Publicações Populares

Escolha Do Editor - 2024

Neurosexismo: O cérebro feminino difere do masculino?

A desigualdade de mulheres e homens geralmente tenta explicar com a biologia: Diferentes direitos e oportunidades estão supostamente associados a diferenças no corpo. Especialmente eles falam sobre o cérebro "masculino" e "feminino" - e o prefixo "neuro" tornou-se uma nova rodada no debate sobre diferenças inatas. Parece que os métodos de pesquisa modernos devem dar uma resposta inequívoca à questão de saber se homens e mulheres realmente pensam, aprendem, resolvem problemas e escolhem o que é importante para eles na vida. Entendemos se esse é realmente o caso e como essas neurociências são usadas para alimentar estereótipos.

Como tudo começou

Hoje, as tentativas de proprietários de escravos americanos ou cientistas nazistas de provar a "inferioridade" de um grupo inteiro de pessoas com a ajuda de medições nos parecem loucos - mas procurar argumentos biológicos para mostrar como as mulheres são piores que os homens, alguns ainda consideram isso lógico. A ideia de que o pensamento das mulheres é menos desenvolvido que o dos homens, por muitos anos, foi o “pano de fundo” da pesquisa.

Os cientistas que examinaram o cérebro no século XIX não conseguiram "olhar" para dentro - tiveram que se debruçar sobre medidas externas. Eles pesaram o cérebro, mediram a relação entre a altura e a largura do crânio. A primeira descoberta da era vitoriana - o cérebro das mulheres menores que o cérebro dos homens - foi usada como evidência da "inferioridade" das mulheres; então começaram a falar sobre o tamanho pequeno do rosto e a relação entre a altura e a largura do crânio. Nenhuma das suposições subsequentemente se justificou: descobriu-se que a inteligência não depende do tamanho do cérebro ou do crânio.

Duzentos anos atrás, muitos acreditavam que as mulheres não são capazes de ciência, não são voltadas para a política e vivem de sentimentos, seus talentos principais são gentileza, mansidão, submissão e maternidade, enquanto os homens buscam descobertas, poder e controle. Como disse o filósofo Neil Levy, "em média, o intelecto feminino é o melhor para lidar com tarefas destinadas a criar conforto para outras pessoas".

A educação foi considerada perigosa para a saúde das mulheres. Edward Clark, professor da Harvard School of Medicine, argumentou que os ovários poderiam ser atrofiados devido à atividade mental em mulheres; supostamente leva à masculinização, esterilidade, loucura e até a morte.
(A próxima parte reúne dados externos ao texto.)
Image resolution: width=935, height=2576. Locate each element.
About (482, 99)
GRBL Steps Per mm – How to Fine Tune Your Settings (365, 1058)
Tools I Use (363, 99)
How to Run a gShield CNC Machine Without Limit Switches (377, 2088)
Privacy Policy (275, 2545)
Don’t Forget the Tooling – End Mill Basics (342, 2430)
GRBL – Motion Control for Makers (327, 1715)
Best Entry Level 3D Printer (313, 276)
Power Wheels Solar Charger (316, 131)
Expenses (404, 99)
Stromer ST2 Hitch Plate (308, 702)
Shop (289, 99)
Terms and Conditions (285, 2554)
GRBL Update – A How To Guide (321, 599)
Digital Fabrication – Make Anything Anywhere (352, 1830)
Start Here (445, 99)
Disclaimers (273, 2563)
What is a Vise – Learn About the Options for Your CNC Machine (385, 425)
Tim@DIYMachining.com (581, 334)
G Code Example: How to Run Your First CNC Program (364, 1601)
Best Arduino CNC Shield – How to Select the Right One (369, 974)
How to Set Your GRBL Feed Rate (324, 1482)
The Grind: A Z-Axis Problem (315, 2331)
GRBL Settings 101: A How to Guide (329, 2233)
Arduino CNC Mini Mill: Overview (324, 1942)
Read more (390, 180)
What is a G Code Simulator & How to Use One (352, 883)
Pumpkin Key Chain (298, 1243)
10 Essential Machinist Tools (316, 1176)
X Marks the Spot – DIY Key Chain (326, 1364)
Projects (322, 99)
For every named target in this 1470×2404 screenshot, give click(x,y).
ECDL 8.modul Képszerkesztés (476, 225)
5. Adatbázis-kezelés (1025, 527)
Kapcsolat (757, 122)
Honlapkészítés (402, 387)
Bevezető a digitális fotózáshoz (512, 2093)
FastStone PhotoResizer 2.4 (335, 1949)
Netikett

A propósito, a ideia de Clark foi refutada pela médica Mary Jacobi.

Testosterona e embriões

Em 2005, em uma conferência sobre a promoção da diversidade sociocultural e de gênero em ciência e engenharia, o reitor da Universidade de Harvard, Lawrence Summers, sugeriu que as mulheres, por natureza, são menos capazes de ciências exatas. Escusado será dizer que o fato de que as mulheres cientistas ficaram indignadas com esta declaração, tentou explicar sua "sensibilidade"?

Para justificar tal afirmação, entusiasmada com o discurso escandaloso da mídia lembrou a teoria da testosterona pré-natal. Segundo ela, a liberação de testosterona no embrião masculino na oitava semana de desenvolvimento altera a estrutura do cérebro: aumenta os centros responsáveis ​​pela agressão e comportamento sexual e reduz os responsáveis ​​pela comunicação e emoções. Essa abordagem do androgênio ao embrião supostamente cria um homem "real" adaptado à ciência.

Mas há problemas nessa teoria ousada. Primeiro, a influência dos hormônios "masculinos" no cérebro foi estudada em roedores, cujos cérebros são muito diferentes em complexidade da organização humana. Além disso, mesmo os cientistas que consideram como a testosterona afeta os embriões de ratos não podem responder exatamente como ela muda o comportamento dos ratos após o nascimento. Em segundo lugar, ainda não há uma maneira de medir diretamente a testosterona no sangue de uma criança. Podemos supor seu nível por indicadores indiretos: medindo seu nível no sangue da mãe ou no líquido amniótico ou correlacionando o comprimento do anel e do dedo indicador (acredita-se que a testosterona no útero afeta isso). Isso significa que, embora os pesquisadores não saibam com certeza o quanto suas medidas são geralmente relacionadas aos hormônios fetais que podem afetar o cérebro.

Claro, não se pode dizer que os hormônios não afetam o cérebro de forma alguma - mas até agora não sabemos exatamente como. Além disso, é impossível falar sobre o lugar que as pessoas devem tomar em testosterona ou sem ela na sociedade.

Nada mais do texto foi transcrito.